Fix The Economy – Connect The Engineer To The Factory

Rumor has it, manufacturing is back. Yes, manufacturing jobs are coming back, but they’re coming back in dribbles. (They left in a geyser, so we still have much to do.) What we need is a fire hose of new manufacturing jobs.

Manufacturing jobs are trickling back from low cost countries because companies now realize the promised labor savings are not there and neither is product quality. But a trickle isn’t good enough; we need to turn the tide; we need the Mississippi river.

For flow like that we need a fundamental change. We need labor costs so low our focus becomes good quality; labor costs so low our focus becomes speed to market; labor costs so low our focus becomes speed to customer. But the secret is not labor rate. In fact, the secret isn’t even in the factory.

The secret is a secret because we’ve mistakenly mapped manufacturing solely to making (to factories). We’ve forgotten manufacturing is about designing and making. And that’s the secret: designing – adding product thinking to the mix. Design out the labor.

There are many names for designing and making done together. Most commonly it’s called concurrent engineering.

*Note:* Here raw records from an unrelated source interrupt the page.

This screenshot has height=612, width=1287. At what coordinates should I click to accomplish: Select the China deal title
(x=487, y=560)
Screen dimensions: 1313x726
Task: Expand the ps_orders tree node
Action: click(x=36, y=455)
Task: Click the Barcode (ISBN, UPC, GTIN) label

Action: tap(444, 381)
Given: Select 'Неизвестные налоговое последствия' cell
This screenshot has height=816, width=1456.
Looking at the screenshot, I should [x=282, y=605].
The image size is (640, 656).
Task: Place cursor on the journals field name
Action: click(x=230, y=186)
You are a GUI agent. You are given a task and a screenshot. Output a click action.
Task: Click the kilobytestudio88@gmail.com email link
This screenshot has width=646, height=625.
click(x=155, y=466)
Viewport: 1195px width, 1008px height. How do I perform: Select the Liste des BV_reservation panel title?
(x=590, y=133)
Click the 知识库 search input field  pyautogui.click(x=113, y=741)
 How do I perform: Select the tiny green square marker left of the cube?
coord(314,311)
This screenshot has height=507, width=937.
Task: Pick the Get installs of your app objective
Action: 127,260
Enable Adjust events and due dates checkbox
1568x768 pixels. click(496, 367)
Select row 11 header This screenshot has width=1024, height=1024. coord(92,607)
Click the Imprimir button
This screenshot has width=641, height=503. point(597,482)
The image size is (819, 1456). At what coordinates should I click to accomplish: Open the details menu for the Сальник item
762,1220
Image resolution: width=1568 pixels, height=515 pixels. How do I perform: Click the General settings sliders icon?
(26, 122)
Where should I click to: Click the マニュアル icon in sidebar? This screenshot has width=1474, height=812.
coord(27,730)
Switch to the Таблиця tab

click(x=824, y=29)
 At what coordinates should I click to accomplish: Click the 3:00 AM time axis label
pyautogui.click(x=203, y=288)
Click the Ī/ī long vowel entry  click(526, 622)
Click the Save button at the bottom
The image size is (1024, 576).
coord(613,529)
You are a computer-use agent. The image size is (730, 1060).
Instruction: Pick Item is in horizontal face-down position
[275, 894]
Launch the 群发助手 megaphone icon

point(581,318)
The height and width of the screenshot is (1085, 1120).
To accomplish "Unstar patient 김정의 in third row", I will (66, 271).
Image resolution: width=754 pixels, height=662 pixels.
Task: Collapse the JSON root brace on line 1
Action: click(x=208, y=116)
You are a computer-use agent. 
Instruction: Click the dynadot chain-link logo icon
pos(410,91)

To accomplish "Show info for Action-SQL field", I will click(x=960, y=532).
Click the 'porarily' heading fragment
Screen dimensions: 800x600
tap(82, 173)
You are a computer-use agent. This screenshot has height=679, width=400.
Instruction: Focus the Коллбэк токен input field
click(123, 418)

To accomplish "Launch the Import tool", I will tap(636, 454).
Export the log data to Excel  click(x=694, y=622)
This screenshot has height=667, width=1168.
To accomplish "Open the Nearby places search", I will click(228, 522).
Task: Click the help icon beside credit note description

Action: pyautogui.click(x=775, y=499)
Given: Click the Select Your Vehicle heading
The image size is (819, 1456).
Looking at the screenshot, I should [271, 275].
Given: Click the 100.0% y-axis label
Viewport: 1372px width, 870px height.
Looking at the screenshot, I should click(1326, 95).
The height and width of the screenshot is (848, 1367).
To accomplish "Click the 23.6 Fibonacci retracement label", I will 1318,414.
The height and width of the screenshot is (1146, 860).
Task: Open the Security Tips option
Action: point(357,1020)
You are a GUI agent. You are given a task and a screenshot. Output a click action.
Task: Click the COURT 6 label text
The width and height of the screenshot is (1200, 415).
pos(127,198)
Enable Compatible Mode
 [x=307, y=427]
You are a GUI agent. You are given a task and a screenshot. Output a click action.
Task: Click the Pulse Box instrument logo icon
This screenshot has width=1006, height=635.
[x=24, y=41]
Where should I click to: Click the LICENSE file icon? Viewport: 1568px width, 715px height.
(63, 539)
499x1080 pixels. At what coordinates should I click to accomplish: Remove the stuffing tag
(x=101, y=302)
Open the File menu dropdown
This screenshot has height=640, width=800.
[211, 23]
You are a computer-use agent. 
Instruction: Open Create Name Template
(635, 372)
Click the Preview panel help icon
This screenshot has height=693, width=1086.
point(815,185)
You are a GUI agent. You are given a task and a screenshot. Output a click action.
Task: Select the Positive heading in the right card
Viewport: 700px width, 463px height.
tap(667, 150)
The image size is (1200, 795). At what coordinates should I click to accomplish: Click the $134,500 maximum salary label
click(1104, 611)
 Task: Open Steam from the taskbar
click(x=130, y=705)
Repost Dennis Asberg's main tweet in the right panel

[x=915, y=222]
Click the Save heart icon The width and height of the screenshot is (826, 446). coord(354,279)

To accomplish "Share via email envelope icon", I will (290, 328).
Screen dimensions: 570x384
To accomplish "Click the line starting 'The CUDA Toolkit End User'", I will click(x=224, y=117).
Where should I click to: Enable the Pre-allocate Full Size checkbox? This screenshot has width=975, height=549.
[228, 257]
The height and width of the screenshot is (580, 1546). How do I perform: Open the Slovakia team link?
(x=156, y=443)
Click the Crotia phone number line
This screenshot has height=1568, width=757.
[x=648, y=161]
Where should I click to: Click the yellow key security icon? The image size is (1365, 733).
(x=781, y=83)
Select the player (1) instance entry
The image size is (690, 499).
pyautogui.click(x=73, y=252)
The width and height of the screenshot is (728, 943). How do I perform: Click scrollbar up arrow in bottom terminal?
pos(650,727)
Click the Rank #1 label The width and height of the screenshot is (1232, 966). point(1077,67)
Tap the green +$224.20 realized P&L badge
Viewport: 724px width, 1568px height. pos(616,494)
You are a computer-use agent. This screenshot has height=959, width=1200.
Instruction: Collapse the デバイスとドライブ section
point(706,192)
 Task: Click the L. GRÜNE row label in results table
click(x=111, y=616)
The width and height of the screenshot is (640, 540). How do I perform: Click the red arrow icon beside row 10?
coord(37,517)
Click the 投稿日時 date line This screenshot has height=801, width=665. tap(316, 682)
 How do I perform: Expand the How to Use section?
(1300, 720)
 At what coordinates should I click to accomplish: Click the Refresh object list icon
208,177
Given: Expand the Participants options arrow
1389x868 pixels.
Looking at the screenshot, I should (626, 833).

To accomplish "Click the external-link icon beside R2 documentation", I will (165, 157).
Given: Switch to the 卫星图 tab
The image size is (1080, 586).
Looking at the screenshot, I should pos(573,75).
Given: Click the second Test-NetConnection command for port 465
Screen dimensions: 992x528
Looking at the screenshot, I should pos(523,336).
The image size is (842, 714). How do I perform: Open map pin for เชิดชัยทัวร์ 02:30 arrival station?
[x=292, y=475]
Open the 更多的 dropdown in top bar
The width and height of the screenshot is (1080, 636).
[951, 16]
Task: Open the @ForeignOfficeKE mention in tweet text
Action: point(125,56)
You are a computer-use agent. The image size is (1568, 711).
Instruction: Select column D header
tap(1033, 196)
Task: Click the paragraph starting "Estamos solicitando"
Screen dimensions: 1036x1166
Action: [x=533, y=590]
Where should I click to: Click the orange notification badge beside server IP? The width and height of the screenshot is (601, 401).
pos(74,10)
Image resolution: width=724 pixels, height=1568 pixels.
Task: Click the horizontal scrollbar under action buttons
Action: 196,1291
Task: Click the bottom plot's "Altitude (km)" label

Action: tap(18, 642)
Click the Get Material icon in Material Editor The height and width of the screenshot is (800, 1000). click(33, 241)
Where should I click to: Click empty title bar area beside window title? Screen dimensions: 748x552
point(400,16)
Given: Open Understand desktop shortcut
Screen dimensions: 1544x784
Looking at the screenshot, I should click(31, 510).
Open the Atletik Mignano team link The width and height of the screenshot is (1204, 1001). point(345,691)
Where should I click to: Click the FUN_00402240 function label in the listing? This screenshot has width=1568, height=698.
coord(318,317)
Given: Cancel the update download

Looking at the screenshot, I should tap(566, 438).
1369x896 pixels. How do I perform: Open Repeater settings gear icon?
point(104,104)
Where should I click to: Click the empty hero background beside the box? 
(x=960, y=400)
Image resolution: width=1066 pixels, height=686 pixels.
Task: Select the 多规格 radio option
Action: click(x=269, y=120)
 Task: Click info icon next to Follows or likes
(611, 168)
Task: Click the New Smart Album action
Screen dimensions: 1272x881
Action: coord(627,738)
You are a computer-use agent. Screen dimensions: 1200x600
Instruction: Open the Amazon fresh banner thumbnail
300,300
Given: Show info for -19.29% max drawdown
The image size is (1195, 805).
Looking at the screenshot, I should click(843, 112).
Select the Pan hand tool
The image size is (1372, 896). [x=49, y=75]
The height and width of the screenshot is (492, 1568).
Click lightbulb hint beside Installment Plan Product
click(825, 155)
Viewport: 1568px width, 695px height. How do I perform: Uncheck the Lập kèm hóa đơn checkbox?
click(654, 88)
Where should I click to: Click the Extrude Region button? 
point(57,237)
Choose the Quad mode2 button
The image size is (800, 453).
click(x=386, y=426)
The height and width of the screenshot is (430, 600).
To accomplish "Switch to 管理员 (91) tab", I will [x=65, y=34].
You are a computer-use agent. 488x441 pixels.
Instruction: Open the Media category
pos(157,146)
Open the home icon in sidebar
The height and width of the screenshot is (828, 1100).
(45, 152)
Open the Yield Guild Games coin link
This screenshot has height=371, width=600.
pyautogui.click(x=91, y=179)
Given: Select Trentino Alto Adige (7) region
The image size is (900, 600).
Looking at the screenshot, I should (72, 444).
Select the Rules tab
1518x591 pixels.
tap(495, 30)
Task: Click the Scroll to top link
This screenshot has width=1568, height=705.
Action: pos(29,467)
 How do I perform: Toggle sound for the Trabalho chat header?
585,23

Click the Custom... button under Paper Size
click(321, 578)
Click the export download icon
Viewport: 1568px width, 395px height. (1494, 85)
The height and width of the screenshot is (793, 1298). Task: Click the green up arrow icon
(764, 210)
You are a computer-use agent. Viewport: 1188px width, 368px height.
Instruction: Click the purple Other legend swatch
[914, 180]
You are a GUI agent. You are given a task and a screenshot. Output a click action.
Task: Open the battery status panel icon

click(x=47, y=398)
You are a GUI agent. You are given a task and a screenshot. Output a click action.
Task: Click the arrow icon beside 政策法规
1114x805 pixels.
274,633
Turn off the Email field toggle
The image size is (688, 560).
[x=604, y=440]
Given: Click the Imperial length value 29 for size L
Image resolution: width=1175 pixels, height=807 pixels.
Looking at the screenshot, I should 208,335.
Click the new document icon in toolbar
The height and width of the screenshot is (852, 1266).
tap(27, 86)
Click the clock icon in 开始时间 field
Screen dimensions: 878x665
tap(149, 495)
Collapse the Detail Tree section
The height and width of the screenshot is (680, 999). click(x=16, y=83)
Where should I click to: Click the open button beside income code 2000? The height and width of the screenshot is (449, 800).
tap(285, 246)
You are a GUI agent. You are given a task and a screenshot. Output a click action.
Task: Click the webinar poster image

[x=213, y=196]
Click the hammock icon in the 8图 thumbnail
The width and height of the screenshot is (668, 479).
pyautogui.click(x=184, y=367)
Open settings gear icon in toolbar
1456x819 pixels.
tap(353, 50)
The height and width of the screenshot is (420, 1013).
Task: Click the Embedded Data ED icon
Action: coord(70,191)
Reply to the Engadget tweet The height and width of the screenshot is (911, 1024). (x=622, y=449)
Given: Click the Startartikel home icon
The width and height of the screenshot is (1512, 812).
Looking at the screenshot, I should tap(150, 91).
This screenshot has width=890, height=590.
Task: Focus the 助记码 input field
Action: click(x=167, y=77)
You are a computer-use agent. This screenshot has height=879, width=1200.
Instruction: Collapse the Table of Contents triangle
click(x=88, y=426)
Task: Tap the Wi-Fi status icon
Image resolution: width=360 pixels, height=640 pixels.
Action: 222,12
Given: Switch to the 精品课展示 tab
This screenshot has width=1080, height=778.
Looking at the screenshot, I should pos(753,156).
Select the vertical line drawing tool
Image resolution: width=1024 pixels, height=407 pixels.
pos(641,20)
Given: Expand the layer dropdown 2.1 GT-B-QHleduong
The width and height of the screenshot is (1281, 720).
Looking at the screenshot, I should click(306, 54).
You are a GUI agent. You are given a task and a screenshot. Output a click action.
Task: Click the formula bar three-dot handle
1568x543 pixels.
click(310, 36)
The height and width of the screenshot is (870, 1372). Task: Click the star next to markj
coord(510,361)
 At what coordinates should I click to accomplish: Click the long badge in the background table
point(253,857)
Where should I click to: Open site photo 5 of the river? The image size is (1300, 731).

Though seemingly innocuous, taken together, those words have over a thousand meanings layered with even more nuances. (Ask someone for a simple description of concurrent engineering. You’ll see.) It’s time to take a step back and demystify designing and making done together. We can do this with two simple questions:

  • What behavior do we want?
  • How do we get it?

What’s the behavior we want? We want design engineers to understand what drives cost in the factory (and suppliers’ factories) and design out cost. In short, we want to connect the engineer to the factory.

Great idea. But what if the factory and engineer are separated by geography? How do we get the behavior we want? We need to create a stand-in for the factory, a factory surrogate, and connect the engineer to the surrogate. And that surrogate is cost. (Cost is realized in the factory.) We get the desired behavior when we connect the engineer to cost.

When we make engineering responsible for cost (connect them to cost), they must figure out where the cost is so they can design it out. And when they figure out where the cost is, they’re effectively connected to the factory.

But the engineers don’t need to understand the whole factory (or supply chain), they only need to understand places that create cost (where the cost is.) To understand where cost is, they must look to the baseline product – the one you’re making today. To help them understand supply chain costs, ask for a Pareto chart of cost by part number for purchased parts. (The engineers will use cost to connect to suppliers’ factories.) The new design will focus on the big bars on the left of the Pareto – where the supply chain cost is.

To help them understand your factory’s cost, they must make two more Paretos. The first one is a Pareto of part count by major subassembly. Factory costs are high where the parts are – time to put them together. The second is a Pareto chart of process times. Factory costs are high where the time is – machine capacity, machine operators, and floor space.

To make it stick, use design reviews. At the first design review – where their design approach is defined – ask engineering for the three Paretos for the baseline product. Use the Pareto data to set a cost reduction goal of 50% (It will be easily achieved, but not easily believed.) and part count reduction goal of 50%. (Easily achieved.) Here’s a hint for the design review – their design approach should be strongly shaped by the Paretos.

Going forward, at every design review, ask engineering to present the three Paretos (for the new design) and cost and part count data (for the new design.) Engineering must present the data themselves; otherwise they’ll disconnect themselves from the factory.

To seal the deal, just before full production, engineering should present the go-to-production Paretos, cost, and part count data.

What I’ve described may not be concurrent engineering, but it’s the most profitable activity you’ll ever do. And, as a nice side benefit, you’ll help turn around the economy one company at a time.